REQUIRED TASKS
1 – In the post about teaching a teenage gospel doctrine class, which movie character does the writer say they felt like?
2 – Retype the stretch of the post about teaching a teenage gospel doctrine class from "And the natives" through "interested in discussion.", word for word.

PROVIDED TEXT
= = = = =
I moved into a new ward about six weeks ago, and the first week the bishop came by and asked me to take a new temporary calling: teaching gospel doctrine to the older teenagers for a few weeks because the usual teacher was going out of town. He called me back today to ask if I needed to be relieved of duty, and I told him I felt a lot like Lt. John Dunbar in “Dances With Wolves” — abandoned at the “soldier fort,” never to see civilization again.
And the natives are not nearly as friendly as the Sioux.
OK, I’m kind of joking. Actually, the older teenagers (16-18) in the class are quite good — interested in learning, knowledgeable about the scriptures. When you ask them provocative questions, they respond and are interested in discussion.
The younger teenagers (14-15) are, for the most part, very difficult. They pop gum, giggle, crack jokes, steal my notes when I have my back turned, send each other notes, play with their cell phones, laugh hilariously for no reason — complete disruption. They never have serious answers to anything, never read the assignment, never have anything positive to add. The worst part about it is that they are ruining the environment for the rest of the class, and there is no sign of the Spirit in that classroom — the Holy Ghost has apparently fled far, far way back to civilization.
= = = = =
STUDY MATERIAL
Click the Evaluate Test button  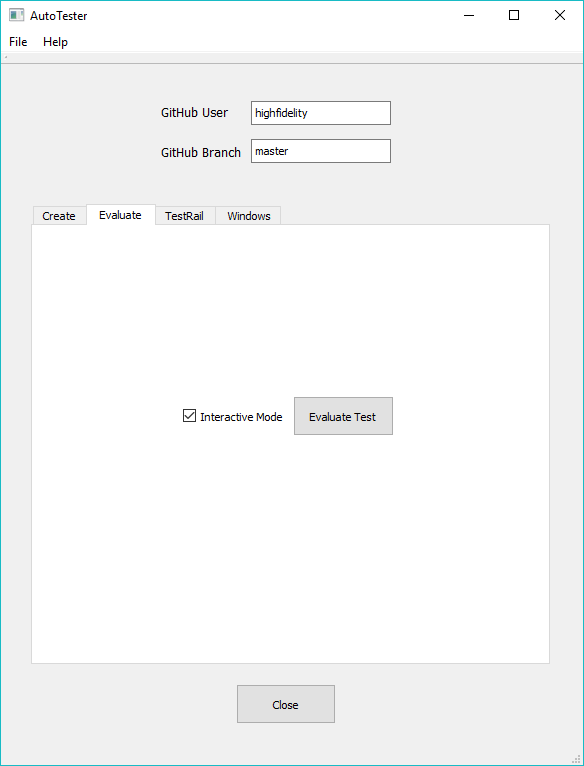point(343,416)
= = = = =
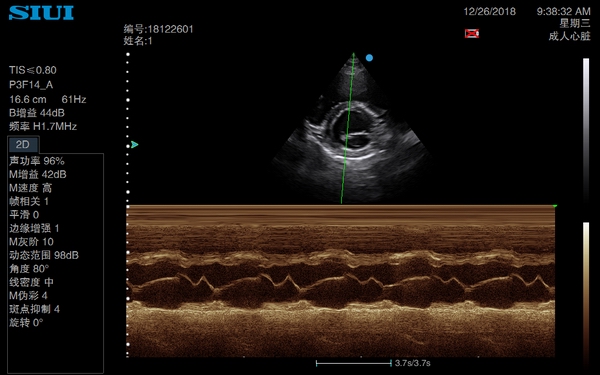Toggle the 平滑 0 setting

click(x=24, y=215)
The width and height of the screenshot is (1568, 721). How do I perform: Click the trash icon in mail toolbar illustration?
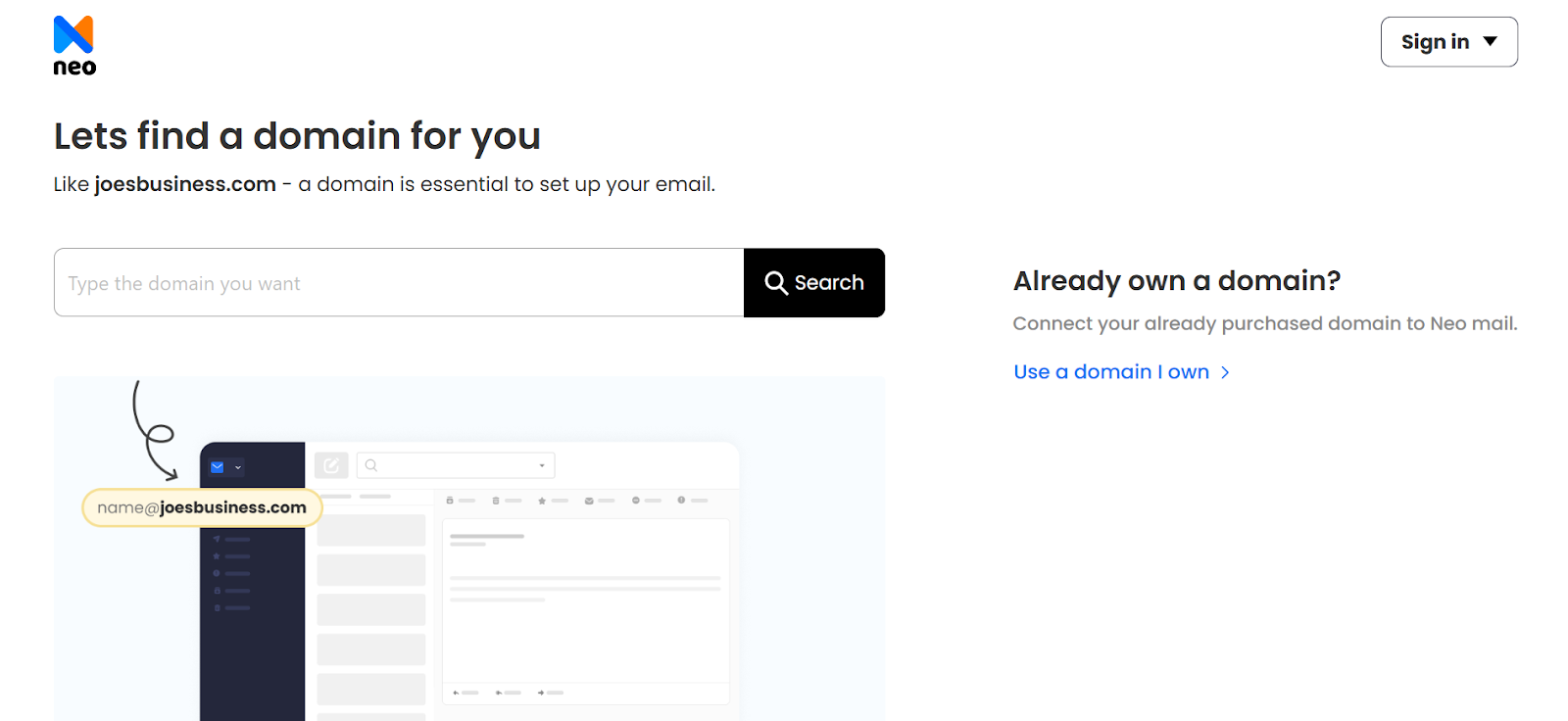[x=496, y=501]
= = = = =
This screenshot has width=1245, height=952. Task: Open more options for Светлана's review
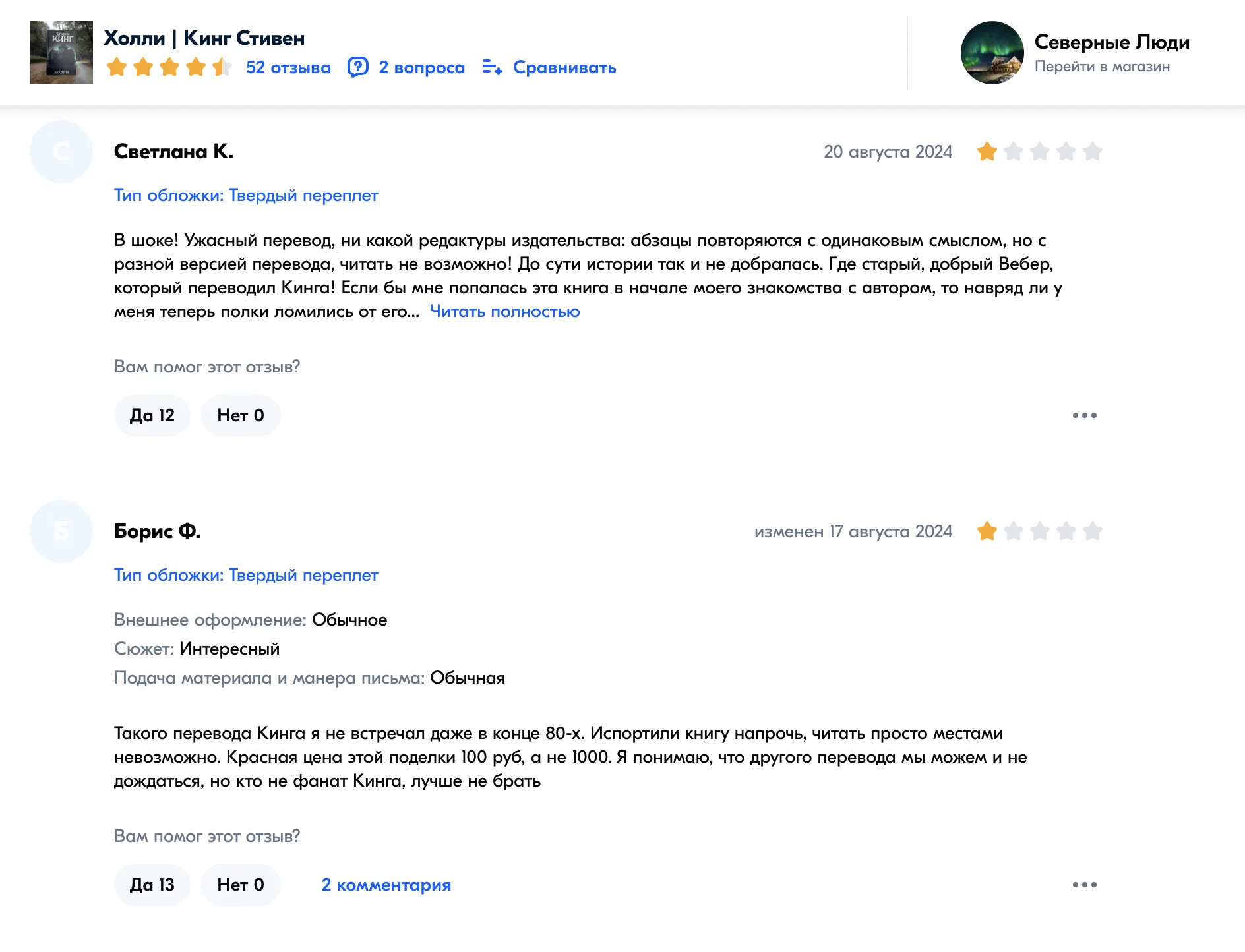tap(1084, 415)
= = = = =
TASK ANSWERS
1 – Lt. John Dunbar in "Dances With Wolves."

2 –
And the natives are not nearly as friendly as the Sioux.
OK, I’m kind of joking. Actually, the older teenagers (16-18) in the class are quite good — interested in learning, knowledgeable about the scriptures. When you ask them provocative questions, they respond and are interested in discussion.